▶ _AUFGABEN_:
- a) Prüfe, ob die folgenden Aussagen mit dem Spielbericht übereinstimmen, und antworte jeweils mit Ja oder Nein sowie den entscheidenden Worten des Spielberichts als wörtlichem Zitat. (i) Die Partie war das 200. Aufeinandertreffen von Sturm und Rapid in einer österreichischen Fußballmeisterschaft. (ii) Die Blackys traten mit Bright Edomwonyi an. (iii) Thomas Murg traf mit einem Schuss von der Strafraumgrenze die Latte.
- b) Gib den Abschnitt des Spielberichts von „Spielbericht: SK Sturm“ bis einschließlich „in Österreich gilt.“ wörtlich wieder.

▶ _ZITIERTE TEXTSTELLE_:
★ ★ ★ ★
The Winner Takes It All

Spielbericht: SK Sturm Graz vs. Rapid Wien

Elf Tage nach dem atemberaubenden Cup-Fight zwischen Sturm und Rapid war in Graz-Liebenau aus grün-weißer Sicht vor allem ergebnistechnische Wiedergutmachung angesagt, auf Seiten der Schwarz-Weißen hingegen erhoffte man sich sowohl ein emotionales als auch kämpferisches und spielerisches Déjà-vu. Ohne den Pokal-Doppeltorschützen Bright Edomwonyi und mit einem – zumindest auf dem Papier – innovativen 3-1-4-1-1 stiegen die Blackys bei frühsommerlichen Temperaturen in den Ring. Zum 200. Mal hieß es in einer österreichischen Fußballmeisterschaft: Sturm gegen Rapid. Die Stadion-Akkustik über die gesamten 90 Minuten bewies, warum diese Begegnung schlicht und einfach als DAS Spiel in Österreich gilt.

(c) Martin Hirtenfellner Fotografie

Mamma Mia…

…was für Anfangsminuten: Weder die Bengalos waren abgebrannt, noch bei Stadionsprecher Lucky Krentl die Ankickseuphorie verflogen, da trat einer auf den Plan, der zwei Tage zuvor schon ein enorm wichtiges Signal gesetzt hatte: Stefan Hierländer erkämpfte sich die Kugel, bediente Deni Alar, der mit einem Lupfer Thorsten Röcher formvollendet in Position brachte. Dieser lieferte den Ball im Fallen zur Mitte, wo Eze völlig „fry“ stand und den Ball schnörkellos in die Maschen haute. Der Pokalabend war in Liebenau sofort wieder allgegenwärtig, auch weil sich die Hütteldorfer erneut von einem Rückstand nicht beirren ließen. Erst knallte Thomas Murg einen Ball von der Strafraumgrenze aus knapp über die Latte, dann fiel ein Berisha-Versuch aus aussichtsreicher Postion zu schwach aus und ein Murgg/Kvilitaia-Doppelpass-Versuch wurde in letzter Sekunde unterbunden. Auch beide Fanlager blieben sich so gar nichts schuldig und dann wurde Sturm nach einer etwa 15 Minuten lang andauernden Unter-Druck-Phase eindrucksvoll wieder wach.
★ ★ ★ ★
▶ _ERFASSTE DATEN_:
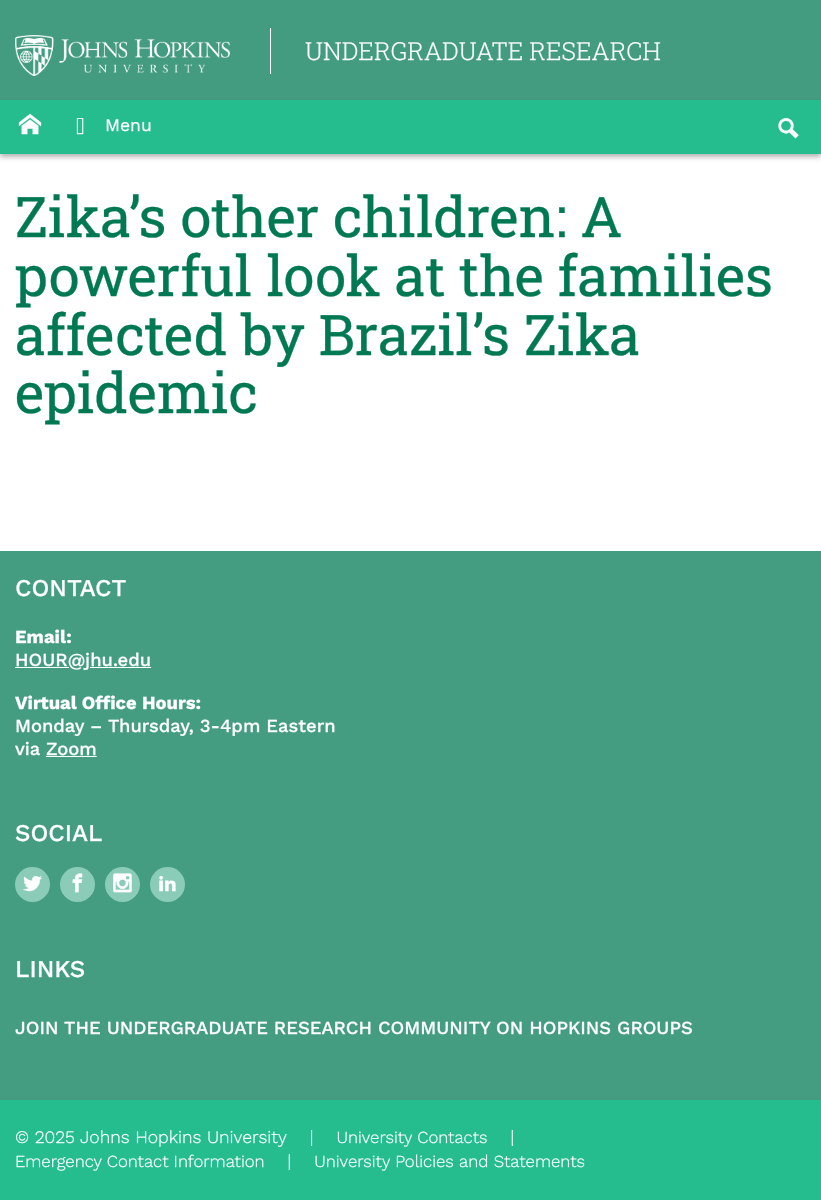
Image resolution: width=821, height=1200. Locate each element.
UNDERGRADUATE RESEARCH (483, 50)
★ ★ ★ ★
▶ _ANTWORTEN JE AUFGABE_:
- a)
(i) Ja: „Zum 200. Mal hieß es in einer österreichischen Fußballmeisterschaft: Sturm gegen Rapid.“
(ii) Nein: „Ohne den Pokal-Doppeltorschützen Bright Edomwonyi und mit einem – zumindest auf dem Papier – innovativen 3-1-4-1-1 stiegen die Blackys bei frühsommerlichen Temperaturen in den Ring.“
(iii) Nein: „Erst knallte Thomas Murg einen Ball von der Strafraumgrenze aus knapp über die Latte“

- b)
Spielbericht: SK Sturm Graz vs. Rapid Wien

Elf Tage nach dem atemberaubenden Cup-Fight zwischen Sturm und Rapid war in Graz-Liebenau aus grün-weißer Sicht vor allem ergebnistechnische Wiedergutmachung angesagt, auf Seiten der Schwarz-Weißen hingegen erhoffte man sich sowohl ein emotionales als auch kämpferisches und spielerisches Déjà-vu. Ohne den Pokal-Doppeltorschützen Bright Edomwonyi und mit einem – zumindest auf dem Papier – innovativen 3-1-4-1-1 stiegen die Blackys bei frühsommerlichen Temperaturen in den Ring. Zum 200. Mal hieß es in einer österreichischen Fußballmeisterschaft: Sturm gegen Rapid. Die Stadion-Akkustik über die gesamten 90 Minuten bewies, warum diese Begegnung schlicht und einfach als DAS Spiel in Österreich gilt.